Protokoll der Sitzung vom 13.04.2011

Dass die Initiatoren der Volksinitiative sich veranlasst sahen, den Text so dehnbar und allgemein zu formulieren, ist den restriktiven Regelungen in Brandenburg zur Volksgesetzgebung geschuldet. Sobald eine Volksinitiative direkt oder indirekt Auswirkungen auf den Haushalt hat - welches relevante Thema hätte keine Haushaltsauswirkungen? -, riskiert sie, wegen Haushaltsrelevanz für unzulässig erklärt zu werden. Dieses Risiko wollten die Initiatoren nicht eingehen. So sind Forderungen zum Stellenabbau und zu Polizeiwachen vermieden worden.
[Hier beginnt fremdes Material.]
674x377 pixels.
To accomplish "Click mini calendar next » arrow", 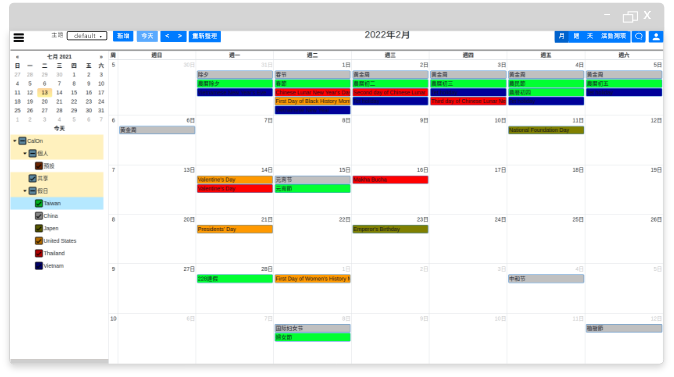I will (101, 57).
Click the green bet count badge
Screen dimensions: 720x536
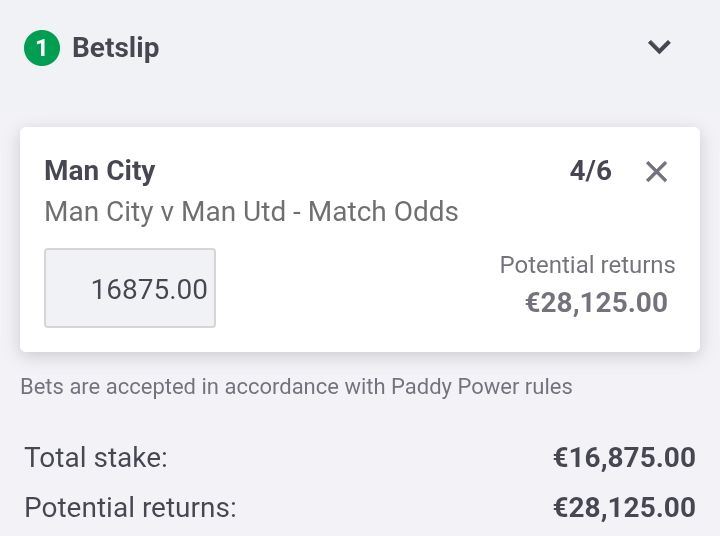pyautogui.click(x=42, y=48)
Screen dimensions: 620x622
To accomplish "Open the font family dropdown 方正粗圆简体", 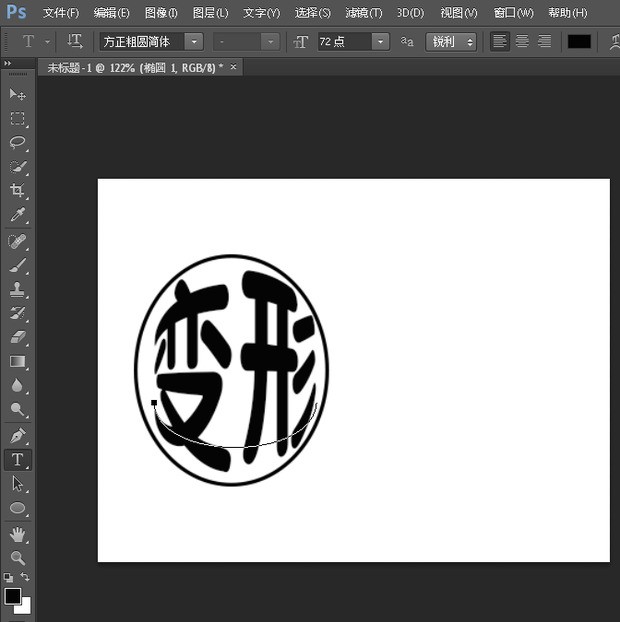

Die Gewerkschaftsvertreter und die kommunalen Verantwortungsvertreter haben zwar immer die Definitionen mitgeliefert, welche Kriterien sie an eine leistungs- und handlungsfähige sowie wahrnehmbare Polizei in allen Regionen anlegen, aber formulieren durften sie das nicht. Die Bürger haben diese mitgelieferten Interpretationen auch immer im Kopf gehabt, als sie unterschrieben. Aber dokumentiert werden konnte das nicht.

So haben wir jetzt eine geradezu absurde Situation: Der Landtag nimmt einstimmig eine Volksinitiative an, obwohl allen klar ist, dass das, was die Mehrheit dieses Landtages durchsetzen will, gerade nicht mit dem Willen dieser 100 000 Bürger, die unterschrieben haben, zusammengeht.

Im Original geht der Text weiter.